— WHAT YOU HAVE TO DO —
Reproduce verbatim the rows starting at the line containing "The height and width of the screenshot is (810, 1503)." and ending at the line containing "will (636, 690).", both included.

— INPUT RECORDS —
------

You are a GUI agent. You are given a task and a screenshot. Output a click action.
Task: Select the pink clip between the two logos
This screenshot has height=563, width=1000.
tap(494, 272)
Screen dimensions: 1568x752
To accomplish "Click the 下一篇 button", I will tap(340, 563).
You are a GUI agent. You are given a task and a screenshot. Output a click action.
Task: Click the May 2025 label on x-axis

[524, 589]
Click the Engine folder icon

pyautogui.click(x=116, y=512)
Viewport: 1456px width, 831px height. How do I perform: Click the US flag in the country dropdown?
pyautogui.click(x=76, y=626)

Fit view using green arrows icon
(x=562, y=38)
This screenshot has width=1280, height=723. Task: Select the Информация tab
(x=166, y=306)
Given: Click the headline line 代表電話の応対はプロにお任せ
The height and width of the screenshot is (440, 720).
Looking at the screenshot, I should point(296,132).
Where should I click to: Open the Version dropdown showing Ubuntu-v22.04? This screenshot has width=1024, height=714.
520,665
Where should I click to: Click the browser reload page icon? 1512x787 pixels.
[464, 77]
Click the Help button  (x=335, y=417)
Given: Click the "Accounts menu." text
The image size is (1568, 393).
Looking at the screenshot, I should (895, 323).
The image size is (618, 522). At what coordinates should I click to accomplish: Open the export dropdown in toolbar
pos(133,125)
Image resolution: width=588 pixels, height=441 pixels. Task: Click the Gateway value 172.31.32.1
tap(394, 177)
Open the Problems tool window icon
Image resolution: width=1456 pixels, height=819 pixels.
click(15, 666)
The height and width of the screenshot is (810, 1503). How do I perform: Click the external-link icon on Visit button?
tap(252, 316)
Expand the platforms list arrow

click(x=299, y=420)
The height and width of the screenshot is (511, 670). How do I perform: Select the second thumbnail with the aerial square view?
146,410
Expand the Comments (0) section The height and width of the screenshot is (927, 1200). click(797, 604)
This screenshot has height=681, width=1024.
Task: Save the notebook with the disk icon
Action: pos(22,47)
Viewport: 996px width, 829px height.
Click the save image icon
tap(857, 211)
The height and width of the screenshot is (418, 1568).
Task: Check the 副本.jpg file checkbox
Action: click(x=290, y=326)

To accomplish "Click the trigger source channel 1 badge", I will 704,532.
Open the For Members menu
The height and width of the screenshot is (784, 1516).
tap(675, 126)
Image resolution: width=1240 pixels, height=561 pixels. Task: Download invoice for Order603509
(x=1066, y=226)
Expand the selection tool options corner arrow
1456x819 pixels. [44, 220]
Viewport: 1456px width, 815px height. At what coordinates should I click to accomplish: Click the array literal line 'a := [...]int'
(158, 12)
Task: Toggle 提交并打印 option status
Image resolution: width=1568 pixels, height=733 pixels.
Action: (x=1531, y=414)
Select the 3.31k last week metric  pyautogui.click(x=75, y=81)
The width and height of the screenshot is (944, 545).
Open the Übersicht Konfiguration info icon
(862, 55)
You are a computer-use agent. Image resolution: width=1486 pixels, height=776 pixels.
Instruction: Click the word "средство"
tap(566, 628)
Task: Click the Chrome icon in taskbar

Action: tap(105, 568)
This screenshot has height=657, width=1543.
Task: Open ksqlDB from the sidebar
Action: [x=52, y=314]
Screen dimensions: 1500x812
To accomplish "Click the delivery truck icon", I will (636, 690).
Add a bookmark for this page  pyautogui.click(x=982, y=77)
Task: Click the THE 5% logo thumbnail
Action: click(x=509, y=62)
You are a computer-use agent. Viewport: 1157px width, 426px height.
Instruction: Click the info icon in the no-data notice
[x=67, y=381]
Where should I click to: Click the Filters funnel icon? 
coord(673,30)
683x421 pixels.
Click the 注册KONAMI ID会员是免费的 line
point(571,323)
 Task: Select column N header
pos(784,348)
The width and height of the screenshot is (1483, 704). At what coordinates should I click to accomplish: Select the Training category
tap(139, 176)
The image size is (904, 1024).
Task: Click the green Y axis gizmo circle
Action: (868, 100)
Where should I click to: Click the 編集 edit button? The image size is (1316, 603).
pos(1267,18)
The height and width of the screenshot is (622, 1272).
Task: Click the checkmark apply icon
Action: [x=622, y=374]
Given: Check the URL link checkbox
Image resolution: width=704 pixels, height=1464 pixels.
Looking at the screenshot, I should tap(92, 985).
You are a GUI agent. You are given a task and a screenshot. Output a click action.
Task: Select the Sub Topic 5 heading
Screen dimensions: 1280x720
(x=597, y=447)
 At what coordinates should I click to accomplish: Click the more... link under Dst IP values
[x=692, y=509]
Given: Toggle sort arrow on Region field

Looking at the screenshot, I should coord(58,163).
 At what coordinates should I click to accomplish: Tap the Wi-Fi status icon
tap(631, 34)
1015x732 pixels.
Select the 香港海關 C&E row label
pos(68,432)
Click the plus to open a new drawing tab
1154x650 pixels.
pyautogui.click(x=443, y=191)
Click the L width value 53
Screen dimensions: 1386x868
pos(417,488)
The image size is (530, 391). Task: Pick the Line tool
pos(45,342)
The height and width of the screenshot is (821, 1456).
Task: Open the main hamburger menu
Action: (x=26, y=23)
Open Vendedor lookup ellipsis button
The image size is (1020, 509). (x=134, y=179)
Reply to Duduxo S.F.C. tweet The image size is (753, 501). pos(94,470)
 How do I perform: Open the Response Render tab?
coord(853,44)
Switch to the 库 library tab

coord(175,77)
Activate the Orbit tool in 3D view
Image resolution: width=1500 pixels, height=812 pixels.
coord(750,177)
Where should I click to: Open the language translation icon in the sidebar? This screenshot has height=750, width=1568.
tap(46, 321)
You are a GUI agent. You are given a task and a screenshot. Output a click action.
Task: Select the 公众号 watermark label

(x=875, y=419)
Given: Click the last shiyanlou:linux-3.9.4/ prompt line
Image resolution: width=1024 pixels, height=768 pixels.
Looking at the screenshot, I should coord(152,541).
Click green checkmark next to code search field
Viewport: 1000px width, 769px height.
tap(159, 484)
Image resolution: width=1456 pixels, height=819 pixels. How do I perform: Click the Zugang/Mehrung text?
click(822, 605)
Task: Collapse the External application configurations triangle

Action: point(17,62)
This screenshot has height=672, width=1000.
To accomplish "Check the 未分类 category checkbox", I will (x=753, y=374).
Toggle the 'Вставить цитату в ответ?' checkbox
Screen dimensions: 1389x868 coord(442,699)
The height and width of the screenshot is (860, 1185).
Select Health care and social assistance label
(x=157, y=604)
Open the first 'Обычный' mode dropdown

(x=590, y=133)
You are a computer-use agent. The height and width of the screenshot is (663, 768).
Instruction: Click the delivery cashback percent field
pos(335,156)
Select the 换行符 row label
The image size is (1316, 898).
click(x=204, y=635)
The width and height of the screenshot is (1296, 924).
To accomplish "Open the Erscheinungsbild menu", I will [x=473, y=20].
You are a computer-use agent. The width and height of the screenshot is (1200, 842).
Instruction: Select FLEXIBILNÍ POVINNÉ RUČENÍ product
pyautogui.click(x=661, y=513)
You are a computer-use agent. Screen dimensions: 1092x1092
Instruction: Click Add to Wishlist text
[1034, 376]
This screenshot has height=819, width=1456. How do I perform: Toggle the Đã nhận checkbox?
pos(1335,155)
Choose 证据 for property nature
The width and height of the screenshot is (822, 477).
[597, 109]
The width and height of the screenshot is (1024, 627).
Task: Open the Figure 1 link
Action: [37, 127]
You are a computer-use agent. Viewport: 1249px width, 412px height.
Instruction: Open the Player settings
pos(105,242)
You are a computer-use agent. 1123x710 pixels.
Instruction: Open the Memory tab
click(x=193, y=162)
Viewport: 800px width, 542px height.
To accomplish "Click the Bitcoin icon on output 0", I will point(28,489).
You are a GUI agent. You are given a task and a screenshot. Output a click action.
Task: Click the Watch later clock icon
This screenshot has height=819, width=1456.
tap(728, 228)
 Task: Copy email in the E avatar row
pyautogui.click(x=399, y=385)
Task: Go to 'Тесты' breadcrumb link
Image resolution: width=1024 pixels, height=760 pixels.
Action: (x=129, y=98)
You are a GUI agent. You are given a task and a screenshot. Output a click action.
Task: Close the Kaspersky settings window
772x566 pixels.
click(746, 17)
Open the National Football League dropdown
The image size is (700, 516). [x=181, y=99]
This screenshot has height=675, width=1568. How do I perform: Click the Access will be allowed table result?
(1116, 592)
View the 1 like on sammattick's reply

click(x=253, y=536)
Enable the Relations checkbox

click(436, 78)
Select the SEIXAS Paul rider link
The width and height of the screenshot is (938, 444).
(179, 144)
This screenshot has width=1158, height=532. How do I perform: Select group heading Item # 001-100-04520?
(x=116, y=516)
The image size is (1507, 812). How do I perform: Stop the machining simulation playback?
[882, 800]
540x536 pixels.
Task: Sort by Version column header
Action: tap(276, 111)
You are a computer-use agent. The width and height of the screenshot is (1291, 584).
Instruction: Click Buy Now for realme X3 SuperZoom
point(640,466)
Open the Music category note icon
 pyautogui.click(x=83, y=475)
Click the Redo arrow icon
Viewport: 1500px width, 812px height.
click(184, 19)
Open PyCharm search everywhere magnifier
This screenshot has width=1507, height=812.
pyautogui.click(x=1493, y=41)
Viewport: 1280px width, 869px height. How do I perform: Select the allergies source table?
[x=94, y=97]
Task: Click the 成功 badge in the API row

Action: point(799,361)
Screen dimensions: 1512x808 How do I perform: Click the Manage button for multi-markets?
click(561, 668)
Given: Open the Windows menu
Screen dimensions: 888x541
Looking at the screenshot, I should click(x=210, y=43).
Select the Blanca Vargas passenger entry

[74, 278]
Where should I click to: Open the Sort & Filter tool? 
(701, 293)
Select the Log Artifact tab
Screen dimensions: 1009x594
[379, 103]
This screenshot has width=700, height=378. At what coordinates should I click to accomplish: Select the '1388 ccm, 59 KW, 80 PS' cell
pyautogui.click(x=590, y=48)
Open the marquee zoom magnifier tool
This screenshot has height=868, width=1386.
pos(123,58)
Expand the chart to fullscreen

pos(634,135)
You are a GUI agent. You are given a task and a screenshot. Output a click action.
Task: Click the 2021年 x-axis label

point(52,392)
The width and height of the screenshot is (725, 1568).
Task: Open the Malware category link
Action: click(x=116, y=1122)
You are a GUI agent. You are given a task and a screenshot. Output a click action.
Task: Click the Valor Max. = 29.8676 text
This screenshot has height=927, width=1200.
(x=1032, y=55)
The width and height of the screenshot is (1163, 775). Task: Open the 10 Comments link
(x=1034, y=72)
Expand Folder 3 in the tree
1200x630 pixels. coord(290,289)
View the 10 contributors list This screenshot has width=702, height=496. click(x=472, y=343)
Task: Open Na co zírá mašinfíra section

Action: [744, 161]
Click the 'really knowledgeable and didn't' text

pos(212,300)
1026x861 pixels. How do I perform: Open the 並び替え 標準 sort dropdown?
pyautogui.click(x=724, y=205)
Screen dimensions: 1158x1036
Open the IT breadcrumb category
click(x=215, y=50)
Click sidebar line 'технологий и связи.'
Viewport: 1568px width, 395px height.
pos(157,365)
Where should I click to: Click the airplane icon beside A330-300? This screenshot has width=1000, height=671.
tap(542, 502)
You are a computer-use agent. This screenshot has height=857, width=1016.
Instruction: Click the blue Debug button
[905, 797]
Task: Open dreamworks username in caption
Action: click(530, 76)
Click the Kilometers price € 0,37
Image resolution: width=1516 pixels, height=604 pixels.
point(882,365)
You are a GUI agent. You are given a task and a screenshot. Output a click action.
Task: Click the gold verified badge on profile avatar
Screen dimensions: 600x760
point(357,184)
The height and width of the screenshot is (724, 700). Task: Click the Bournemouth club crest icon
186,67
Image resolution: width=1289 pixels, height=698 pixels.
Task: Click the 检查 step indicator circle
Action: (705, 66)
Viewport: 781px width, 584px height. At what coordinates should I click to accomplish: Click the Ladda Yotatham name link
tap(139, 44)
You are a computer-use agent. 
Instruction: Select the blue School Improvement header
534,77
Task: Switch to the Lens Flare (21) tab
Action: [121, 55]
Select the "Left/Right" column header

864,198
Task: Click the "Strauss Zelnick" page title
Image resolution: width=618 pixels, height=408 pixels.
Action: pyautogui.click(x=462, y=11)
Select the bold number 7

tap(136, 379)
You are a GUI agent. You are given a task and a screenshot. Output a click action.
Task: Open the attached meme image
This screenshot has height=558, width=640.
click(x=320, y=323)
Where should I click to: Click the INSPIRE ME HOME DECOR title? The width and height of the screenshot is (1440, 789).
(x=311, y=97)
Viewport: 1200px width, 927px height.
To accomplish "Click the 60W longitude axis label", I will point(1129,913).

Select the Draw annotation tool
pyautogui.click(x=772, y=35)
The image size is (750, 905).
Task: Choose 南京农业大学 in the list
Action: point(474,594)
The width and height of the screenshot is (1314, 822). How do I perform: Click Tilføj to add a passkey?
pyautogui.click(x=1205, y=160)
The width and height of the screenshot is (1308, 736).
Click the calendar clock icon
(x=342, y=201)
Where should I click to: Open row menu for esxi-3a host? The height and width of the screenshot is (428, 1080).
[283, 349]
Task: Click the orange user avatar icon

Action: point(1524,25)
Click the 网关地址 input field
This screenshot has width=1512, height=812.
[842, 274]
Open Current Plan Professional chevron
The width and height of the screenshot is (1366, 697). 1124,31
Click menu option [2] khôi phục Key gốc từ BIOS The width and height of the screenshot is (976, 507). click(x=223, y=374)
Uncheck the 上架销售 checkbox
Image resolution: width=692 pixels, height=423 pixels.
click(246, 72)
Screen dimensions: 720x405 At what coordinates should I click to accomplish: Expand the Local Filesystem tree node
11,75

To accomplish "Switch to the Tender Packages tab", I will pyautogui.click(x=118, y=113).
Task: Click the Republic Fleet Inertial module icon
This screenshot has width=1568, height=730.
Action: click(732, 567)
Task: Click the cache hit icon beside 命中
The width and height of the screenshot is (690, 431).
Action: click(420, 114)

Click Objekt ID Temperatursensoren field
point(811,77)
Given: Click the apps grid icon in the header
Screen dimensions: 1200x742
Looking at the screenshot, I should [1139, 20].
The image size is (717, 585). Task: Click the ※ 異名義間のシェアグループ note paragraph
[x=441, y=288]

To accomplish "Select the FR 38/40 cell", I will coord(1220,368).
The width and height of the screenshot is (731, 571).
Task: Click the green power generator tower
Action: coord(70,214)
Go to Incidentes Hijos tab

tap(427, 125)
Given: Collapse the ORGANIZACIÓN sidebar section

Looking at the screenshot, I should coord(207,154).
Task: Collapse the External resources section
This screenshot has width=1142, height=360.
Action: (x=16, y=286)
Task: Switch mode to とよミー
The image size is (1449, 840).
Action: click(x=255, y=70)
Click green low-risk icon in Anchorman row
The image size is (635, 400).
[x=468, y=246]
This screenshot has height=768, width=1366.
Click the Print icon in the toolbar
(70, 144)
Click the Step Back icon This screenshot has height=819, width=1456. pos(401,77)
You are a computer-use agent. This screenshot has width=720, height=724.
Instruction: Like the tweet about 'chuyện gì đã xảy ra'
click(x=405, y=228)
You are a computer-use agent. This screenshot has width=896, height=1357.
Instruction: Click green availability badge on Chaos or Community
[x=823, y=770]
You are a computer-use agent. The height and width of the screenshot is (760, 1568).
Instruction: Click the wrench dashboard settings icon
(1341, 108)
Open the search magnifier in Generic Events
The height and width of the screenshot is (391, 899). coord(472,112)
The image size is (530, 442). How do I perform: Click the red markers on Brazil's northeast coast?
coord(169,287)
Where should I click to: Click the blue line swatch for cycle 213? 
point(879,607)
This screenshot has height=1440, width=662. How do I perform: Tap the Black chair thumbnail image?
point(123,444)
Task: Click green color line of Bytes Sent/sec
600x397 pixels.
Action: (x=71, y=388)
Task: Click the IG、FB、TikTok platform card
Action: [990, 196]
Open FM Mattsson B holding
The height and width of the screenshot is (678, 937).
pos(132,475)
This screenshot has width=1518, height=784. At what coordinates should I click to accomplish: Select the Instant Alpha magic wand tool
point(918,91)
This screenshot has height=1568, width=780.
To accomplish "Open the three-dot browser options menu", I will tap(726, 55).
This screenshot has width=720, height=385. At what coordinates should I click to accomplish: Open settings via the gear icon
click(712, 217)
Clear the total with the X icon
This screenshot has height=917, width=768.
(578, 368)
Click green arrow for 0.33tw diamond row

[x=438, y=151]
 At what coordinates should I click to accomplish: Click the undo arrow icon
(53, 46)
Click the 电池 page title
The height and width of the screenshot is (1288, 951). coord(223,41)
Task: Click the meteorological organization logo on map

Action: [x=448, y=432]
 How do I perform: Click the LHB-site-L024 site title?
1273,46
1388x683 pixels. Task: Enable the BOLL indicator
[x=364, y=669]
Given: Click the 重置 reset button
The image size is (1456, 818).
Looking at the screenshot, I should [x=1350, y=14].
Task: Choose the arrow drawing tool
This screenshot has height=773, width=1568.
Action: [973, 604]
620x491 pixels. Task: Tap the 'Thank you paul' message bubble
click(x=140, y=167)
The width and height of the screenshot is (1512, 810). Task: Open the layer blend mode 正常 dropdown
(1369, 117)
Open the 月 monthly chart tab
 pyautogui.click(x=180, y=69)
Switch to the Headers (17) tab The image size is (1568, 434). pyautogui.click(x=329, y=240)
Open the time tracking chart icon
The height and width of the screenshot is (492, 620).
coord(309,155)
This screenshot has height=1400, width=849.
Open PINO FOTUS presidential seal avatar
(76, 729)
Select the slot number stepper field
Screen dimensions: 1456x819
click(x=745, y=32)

------

— FULL RESPONSE —
The height and width of the screenshot is (810, 1503). How do I perform: Click the external-link icon on Visit button?
tap(252, 316)
Expand the platforms list arrow

click(x=299, y=420)
The height and width of the screenshot is (511, 670). How do I perform: Select the second thumbnail with the aerial square view?
146,410
Expand the Comments (0) section The height and width of the screenshot is (927, 1200). click(797, 604)
This screenshot has height=681, width=1024.
Task: Save the notebook with the disk icon
Action: pos(22,47)
Viewport: 996px width, 829px height.
Click the save image icon
tap(857, 211)
The height and width of the screenshot is (418, 1568).
Task: Check the 副本.jpg file checkbox
Action: click(x=290, y=326)

To accomplish "Click the trigger source channel 1 badge", I will 704,532.
Open the For Members menu
The height and width of the screenshot is (784, 1516).
tap(675, 126)
Image resolution: width=1240 pixels, height=561 pixels. Task: Download invoice for Order603509
(x=1066, y=226)
Expand the selection tool options corner arrow
1456x819 pixels. [44, 220]
Viewport: 1456px width, 815px height. At what coordinates should I click to accomplish: Click the array literal line 'a := [...]int'
(158, 12)
Task: Toggle 提交并打印 option status
Image resolution: width=1568 pixels, height=733 pixels.
Action: (x=1531, y=414)
Select the 3.31k last week metric  pyautogui.click(x=75, y=81)
The width and height of the screenshot is (944, 545).
Open the Übersicht Konfiguration info icon
(862, 55)
You are a computer-use agent. Image resolution: width=1486 pixels, height=776 pixels.
Instruction: Click the word "средство"
tap(566, 628)
Task: Click the Chrome icon in taskbar

Action: tap(105, 568)
This screenshot has height=657, width=1543.
Task: Open ksqlDB from the sidebar
Action: [x=52, y=314]
Screen dimensions: 1500x812
To accomplish "Click the delivery truck icon", I will (636, 690).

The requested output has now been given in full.